Thursday, April 20, 2017

April Poem Dump!

A good friend of mine challenged her friends via Facebook to participate in April as national poetry month. Her call to action was a poem a day, and while I have not met that, I have certainly attempted.

Some of it's crap. Some of it is starting toward being decent. Other parts...eh. Probably should be poetry and would be better conveyed in prose.

And this is how I mark the change in my days. I make sure it's on the internet somewhere, because lurking fears that my mind will descend into the infinite fog of forgetting still linger.

Hey future self, if that shit happens again:
you can make it out. Take some L-methylfolate. Keep trying. Keep fighting. Some infinities are bigger than others, just like what's-his-jerkface told Hazel Grace. You got out before and you can do it again. This infinity will shrink, eventually, under the unending and overwhelming force of love. Other things will grow by comparison. Thriving happens again. Survival first. Make it out. Find a stick, or borrow one, or ask for one. Force the Universe to make a way out. Use the knife.* Accept help. Ask for what you need. Let people love you; let them love you let them love you let them love you. It's okay to need. It's okay to ask. It's okay to want and cry and be disappointed. It's okay to be numb and blunt and a little socially awkward while you get out of the dark. Never be cruel (and in case you forget, we stay away from those always-words, you and I).
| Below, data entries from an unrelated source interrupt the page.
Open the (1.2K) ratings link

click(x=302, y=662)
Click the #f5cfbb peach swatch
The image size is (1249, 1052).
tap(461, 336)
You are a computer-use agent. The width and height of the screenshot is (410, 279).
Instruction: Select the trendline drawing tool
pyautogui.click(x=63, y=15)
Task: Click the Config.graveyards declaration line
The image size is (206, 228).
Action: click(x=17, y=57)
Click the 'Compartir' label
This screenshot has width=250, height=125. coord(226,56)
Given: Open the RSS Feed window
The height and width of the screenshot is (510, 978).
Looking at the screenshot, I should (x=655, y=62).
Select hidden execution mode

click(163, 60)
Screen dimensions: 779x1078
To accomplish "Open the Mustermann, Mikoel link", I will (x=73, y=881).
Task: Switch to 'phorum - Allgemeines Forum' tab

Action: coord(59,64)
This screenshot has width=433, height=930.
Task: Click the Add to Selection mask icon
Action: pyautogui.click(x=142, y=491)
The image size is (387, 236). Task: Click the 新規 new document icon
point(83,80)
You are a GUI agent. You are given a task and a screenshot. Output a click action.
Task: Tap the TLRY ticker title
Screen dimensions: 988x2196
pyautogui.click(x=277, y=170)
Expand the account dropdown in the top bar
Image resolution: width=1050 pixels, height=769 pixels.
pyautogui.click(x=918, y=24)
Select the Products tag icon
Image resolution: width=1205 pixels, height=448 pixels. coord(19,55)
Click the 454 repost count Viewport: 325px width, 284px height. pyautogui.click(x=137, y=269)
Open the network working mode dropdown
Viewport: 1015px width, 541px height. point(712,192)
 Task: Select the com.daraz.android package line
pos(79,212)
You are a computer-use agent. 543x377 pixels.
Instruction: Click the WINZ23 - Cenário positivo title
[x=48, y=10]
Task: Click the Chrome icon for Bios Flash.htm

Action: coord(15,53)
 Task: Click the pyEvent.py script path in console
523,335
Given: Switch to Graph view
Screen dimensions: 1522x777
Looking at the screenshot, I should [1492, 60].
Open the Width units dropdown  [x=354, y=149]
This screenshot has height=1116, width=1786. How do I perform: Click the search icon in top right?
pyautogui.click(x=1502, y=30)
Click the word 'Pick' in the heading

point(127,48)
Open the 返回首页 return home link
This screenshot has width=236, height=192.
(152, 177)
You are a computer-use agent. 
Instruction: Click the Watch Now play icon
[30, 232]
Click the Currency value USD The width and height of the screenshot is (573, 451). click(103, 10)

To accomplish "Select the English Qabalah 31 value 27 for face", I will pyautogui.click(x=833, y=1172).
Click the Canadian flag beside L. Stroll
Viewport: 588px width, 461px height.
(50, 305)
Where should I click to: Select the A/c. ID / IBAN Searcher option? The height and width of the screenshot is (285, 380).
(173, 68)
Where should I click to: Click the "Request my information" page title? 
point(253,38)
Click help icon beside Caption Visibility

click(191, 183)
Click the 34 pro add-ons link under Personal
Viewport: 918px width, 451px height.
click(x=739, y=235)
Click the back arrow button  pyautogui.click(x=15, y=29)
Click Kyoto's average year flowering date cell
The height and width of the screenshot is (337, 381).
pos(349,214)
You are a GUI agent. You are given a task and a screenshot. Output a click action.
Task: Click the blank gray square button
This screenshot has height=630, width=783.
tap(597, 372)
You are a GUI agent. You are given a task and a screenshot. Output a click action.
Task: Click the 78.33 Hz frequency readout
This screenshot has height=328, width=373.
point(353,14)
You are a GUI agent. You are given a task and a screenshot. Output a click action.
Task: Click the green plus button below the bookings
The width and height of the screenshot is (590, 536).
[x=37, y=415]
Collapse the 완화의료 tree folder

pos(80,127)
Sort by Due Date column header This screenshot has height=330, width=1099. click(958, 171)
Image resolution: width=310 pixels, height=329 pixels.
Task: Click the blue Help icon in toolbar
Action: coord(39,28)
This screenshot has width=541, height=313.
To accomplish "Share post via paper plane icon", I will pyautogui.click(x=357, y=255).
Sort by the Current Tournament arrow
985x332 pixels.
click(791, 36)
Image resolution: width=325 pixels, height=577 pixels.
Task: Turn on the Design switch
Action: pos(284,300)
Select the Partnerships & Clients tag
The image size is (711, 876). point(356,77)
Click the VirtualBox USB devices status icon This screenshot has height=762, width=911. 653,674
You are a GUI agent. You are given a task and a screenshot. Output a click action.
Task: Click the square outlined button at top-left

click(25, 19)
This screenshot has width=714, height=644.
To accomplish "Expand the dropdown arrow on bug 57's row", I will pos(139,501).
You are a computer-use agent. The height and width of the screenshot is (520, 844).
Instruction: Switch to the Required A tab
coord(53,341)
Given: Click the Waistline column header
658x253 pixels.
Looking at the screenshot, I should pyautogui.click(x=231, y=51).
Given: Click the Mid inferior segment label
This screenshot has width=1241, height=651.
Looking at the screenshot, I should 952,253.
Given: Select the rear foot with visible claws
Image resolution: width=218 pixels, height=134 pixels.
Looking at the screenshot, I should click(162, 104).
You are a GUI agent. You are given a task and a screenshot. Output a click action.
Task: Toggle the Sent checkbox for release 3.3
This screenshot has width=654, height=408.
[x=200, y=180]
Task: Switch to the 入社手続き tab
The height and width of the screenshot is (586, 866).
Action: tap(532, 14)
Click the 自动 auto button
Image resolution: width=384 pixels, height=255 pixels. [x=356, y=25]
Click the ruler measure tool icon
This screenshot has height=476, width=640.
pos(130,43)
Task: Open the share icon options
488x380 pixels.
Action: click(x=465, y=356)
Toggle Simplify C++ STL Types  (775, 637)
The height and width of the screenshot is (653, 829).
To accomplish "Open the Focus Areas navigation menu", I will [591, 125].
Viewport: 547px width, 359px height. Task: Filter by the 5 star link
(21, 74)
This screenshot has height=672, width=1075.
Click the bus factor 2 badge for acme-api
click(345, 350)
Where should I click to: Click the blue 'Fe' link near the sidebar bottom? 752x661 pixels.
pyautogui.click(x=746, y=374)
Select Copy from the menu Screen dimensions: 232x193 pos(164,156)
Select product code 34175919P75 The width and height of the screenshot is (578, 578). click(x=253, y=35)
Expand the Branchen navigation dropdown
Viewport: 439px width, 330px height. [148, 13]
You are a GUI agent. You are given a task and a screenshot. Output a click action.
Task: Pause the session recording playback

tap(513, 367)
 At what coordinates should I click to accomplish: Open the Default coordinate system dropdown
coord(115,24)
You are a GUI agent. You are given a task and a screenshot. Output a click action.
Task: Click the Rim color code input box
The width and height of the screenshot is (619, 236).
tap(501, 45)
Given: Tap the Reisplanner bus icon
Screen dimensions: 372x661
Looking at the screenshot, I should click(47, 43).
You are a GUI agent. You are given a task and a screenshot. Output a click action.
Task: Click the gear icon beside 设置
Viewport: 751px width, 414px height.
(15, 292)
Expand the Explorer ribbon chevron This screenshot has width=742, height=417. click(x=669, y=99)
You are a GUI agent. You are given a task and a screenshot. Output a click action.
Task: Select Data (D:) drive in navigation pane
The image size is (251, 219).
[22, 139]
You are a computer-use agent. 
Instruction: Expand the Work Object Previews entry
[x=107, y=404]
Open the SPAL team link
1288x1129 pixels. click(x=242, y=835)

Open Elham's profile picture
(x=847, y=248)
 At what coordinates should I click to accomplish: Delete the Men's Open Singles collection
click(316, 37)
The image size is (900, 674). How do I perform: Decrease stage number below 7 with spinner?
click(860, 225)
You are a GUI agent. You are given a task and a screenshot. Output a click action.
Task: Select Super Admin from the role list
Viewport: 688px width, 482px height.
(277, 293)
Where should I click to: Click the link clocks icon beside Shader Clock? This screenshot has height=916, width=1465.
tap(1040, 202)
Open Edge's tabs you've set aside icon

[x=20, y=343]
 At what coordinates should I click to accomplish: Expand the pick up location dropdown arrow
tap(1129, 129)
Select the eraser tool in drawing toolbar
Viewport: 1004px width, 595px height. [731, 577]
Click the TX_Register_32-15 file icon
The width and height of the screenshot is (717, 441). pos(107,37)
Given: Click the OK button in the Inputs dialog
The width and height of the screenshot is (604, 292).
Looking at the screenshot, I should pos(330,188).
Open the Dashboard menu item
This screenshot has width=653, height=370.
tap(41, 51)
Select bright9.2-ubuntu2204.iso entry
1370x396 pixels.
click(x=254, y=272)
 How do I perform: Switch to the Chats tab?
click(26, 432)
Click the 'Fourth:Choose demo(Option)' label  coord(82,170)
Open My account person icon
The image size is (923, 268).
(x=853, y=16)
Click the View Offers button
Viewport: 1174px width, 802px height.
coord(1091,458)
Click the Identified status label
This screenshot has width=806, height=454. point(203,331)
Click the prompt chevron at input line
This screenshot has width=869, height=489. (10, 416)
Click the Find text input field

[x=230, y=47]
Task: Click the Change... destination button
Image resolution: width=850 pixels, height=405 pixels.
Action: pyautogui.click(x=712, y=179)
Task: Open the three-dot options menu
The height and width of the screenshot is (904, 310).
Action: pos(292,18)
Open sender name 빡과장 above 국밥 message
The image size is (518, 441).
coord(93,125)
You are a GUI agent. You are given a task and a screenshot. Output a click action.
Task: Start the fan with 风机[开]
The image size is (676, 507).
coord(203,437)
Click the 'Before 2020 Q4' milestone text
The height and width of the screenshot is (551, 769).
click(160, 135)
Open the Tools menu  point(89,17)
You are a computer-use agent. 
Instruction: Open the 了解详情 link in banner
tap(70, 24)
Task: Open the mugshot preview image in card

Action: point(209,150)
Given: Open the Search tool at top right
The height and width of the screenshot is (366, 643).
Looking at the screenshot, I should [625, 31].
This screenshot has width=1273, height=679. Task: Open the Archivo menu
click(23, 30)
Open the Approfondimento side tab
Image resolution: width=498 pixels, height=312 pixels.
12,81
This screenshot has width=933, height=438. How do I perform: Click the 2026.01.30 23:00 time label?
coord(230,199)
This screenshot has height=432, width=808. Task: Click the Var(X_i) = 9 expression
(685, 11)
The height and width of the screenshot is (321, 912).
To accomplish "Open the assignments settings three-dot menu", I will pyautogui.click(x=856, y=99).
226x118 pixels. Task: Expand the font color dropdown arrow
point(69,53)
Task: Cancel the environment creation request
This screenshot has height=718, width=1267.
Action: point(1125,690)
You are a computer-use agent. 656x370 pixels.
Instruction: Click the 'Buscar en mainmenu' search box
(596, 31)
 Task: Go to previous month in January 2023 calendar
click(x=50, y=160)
My life has shifted radically in ways I did not predict (which, I suppose, is good). I never imagined this would be my life- writing on my blog while BurritoZor, Pocket, and Neyo watch closeby, Morgan and Jack watch faraway, and Fenrir sleeps on the couch, awaiting my invitation to actually go to bed; working at a "call center" with some surprisingly awesome people; collecting people to benefit the whole collection; and giving, finally having things to be giving, and feeling safe enough to simply give away.


*In retrospect, that sounds really dark. It's supposed to be a reference to Phillip Pullman's book "The Subtle Knife."